La narration »discontinue » résultant de cette approche quasi-documentaire implique des questions purement cinématographiques. On pourra trouver la tonalité du docteur didactique, l’enchaînement des séquences un peu programmatique. Il en résulte une certaine difficulté à s’attacher aux personnages, la rupture de l’empathie que l’on peut ressentir par moments. Mais ce faisant, Costa Gavras évite le débordement de pathos. L’ensemble se déploie bien comme un hommage à tous les personnels des centres de soins palliatifs. Ici on ne soigne pas, on empêche de souffrir, chaque personne est accompagnée personnellement, on ne fait que des choses qui ont du sens pour elle. Le film permet en définitive de donner un visage inattendu aux soins palliatifs, de flécher une approche plus humaine que médicale de la fin de vie, et de faire réfléchir sur toutes ces questions que souvent nous n’aimons guère considérer.
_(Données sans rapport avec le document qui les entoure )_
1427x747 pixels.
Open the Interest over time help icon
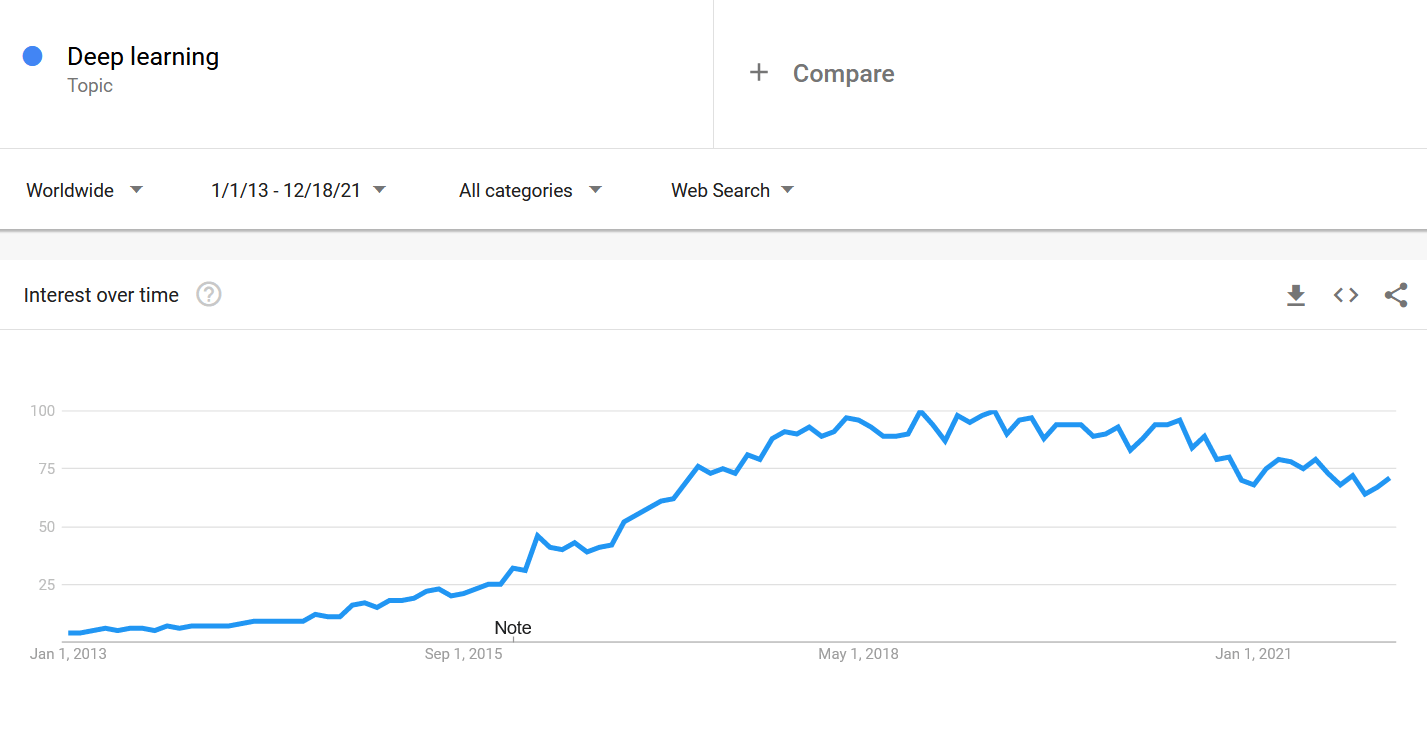(x=208, y=295)
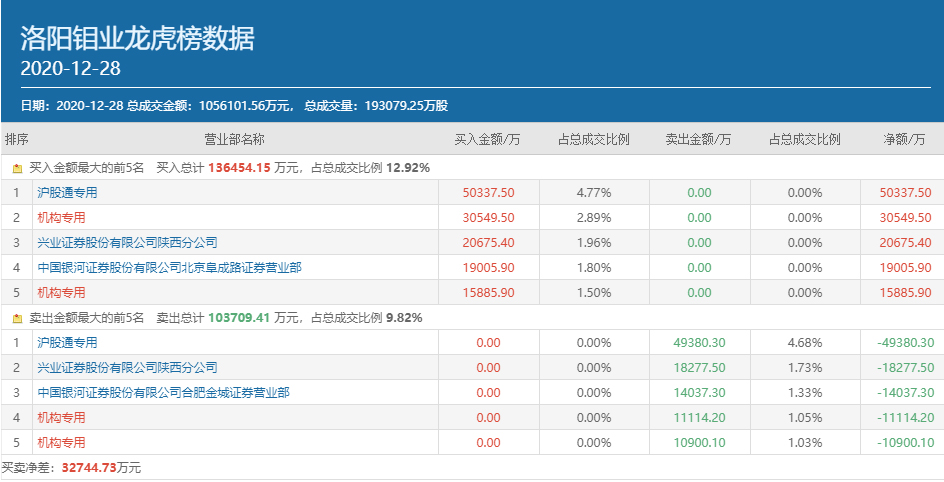
Task: Click the 卖出金额/万 column header
Action: (x=699, y=139)
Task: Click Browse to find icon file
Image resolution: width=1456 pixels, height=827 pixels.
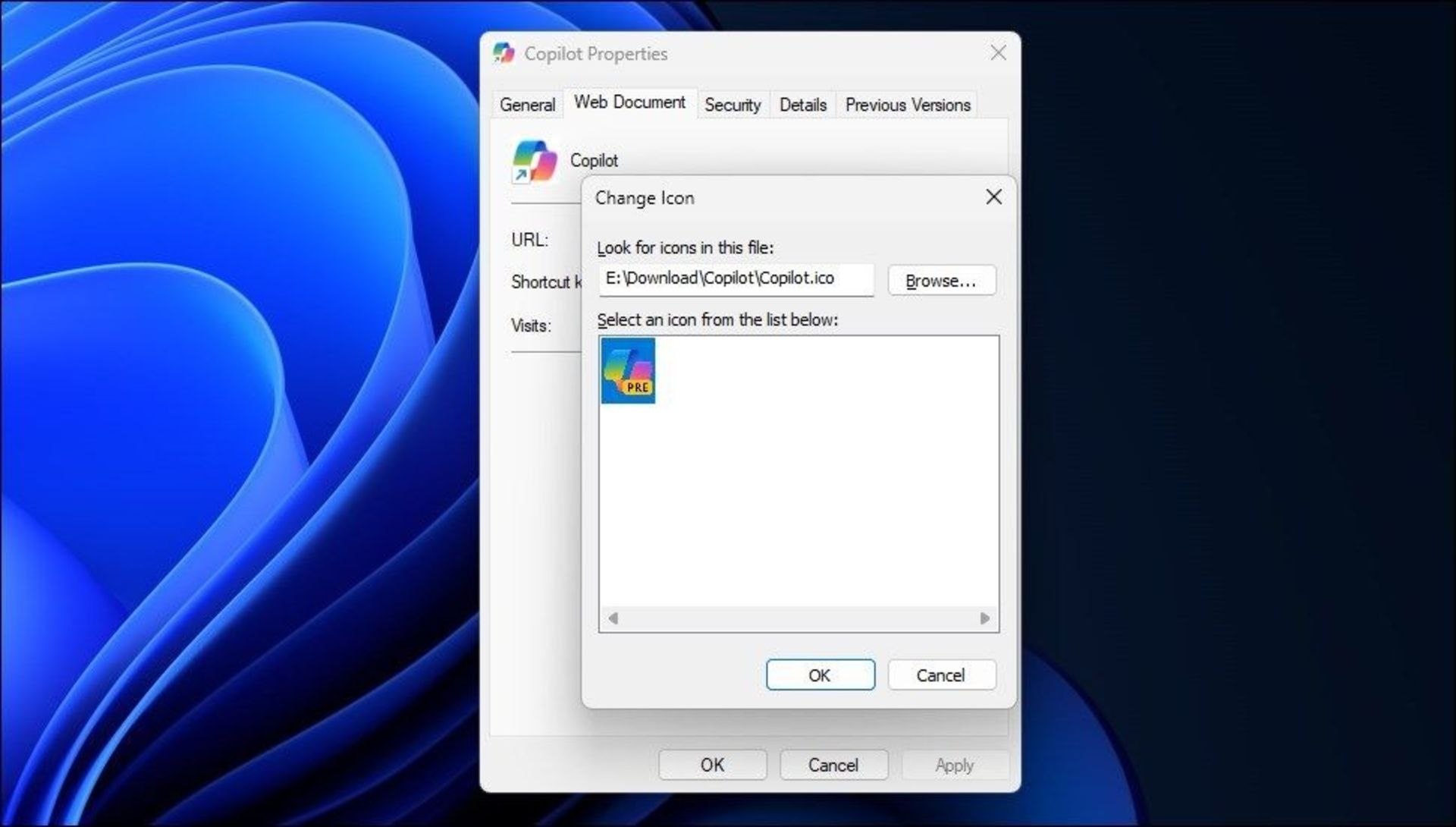Action: (x=940, y=280)
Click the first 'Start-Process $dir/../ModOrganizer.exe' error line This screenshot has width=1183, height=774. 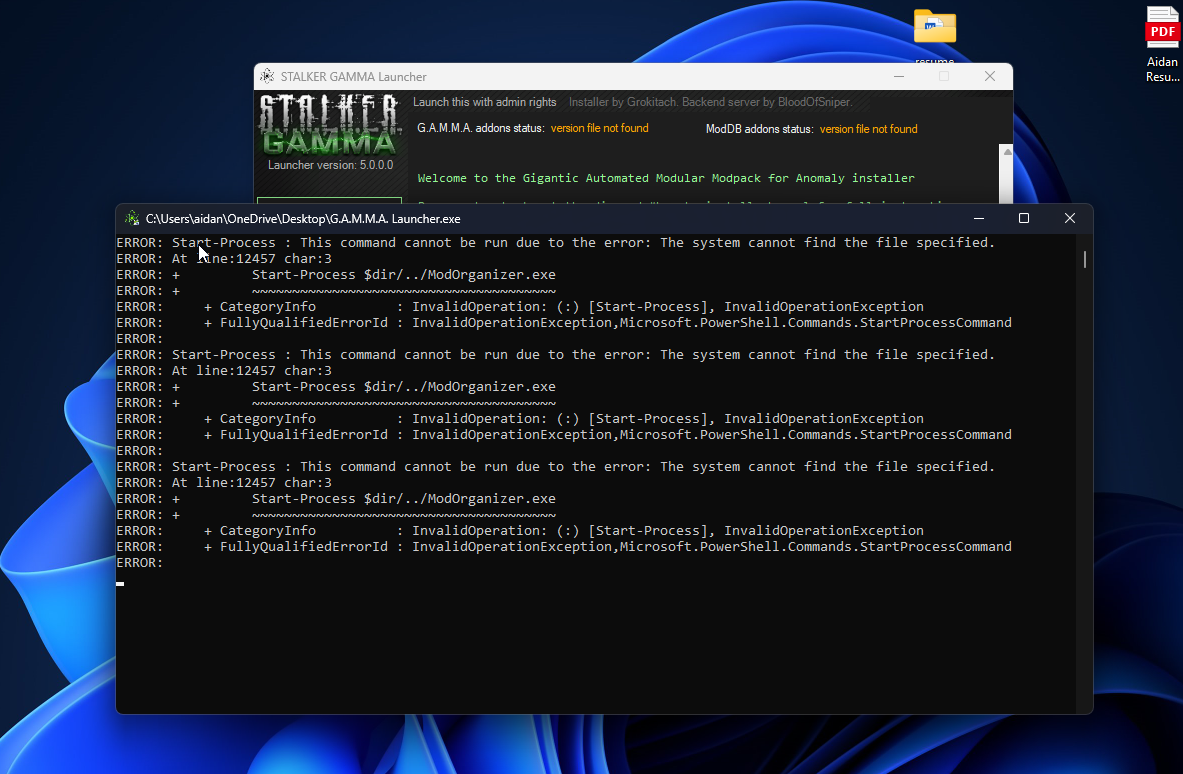point(404,275)
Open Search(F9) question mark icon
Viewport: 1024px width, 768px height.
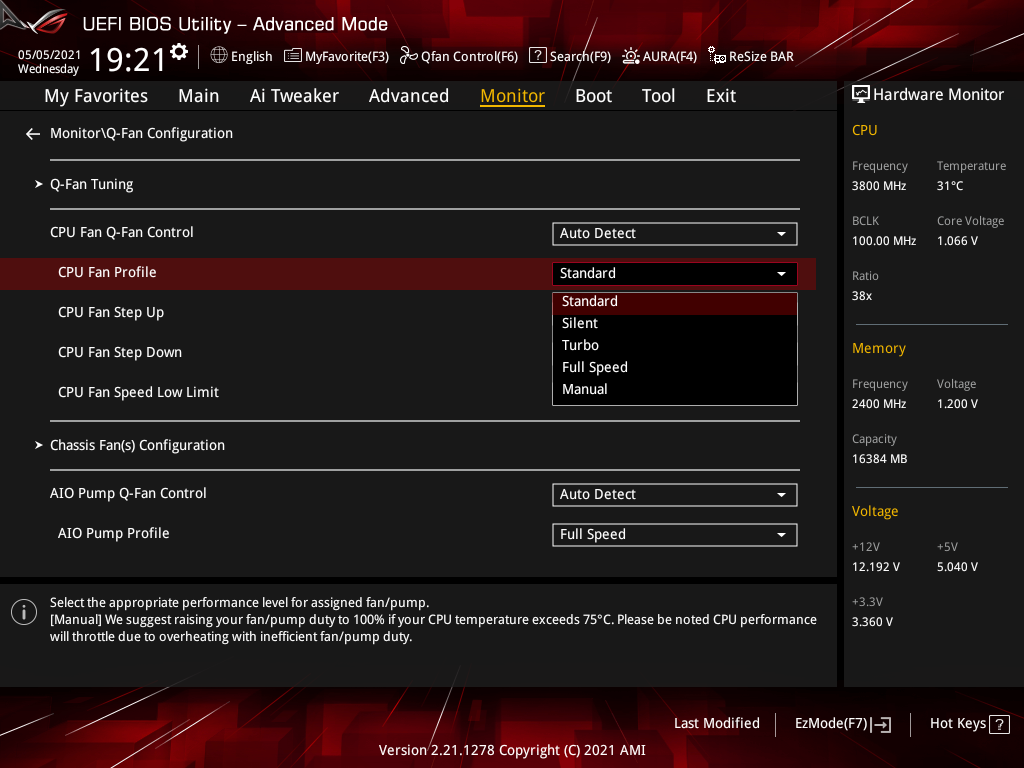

Quelques scènes adoptent un style onirique inattendu, lorsque la fête s’invite pour ainsi dire aux portes de l’établissement. Angélisme ? Pas sûr… La réhumanisation de la fin de vie rendue possible ici par l’attention au patient est une réalité – le docteur Grange en témoigne – et un véritable choc. Et si le cinéma dépasse la réalité, il est peut-être bon qu’il en soit ainsi pour la portée politique du film.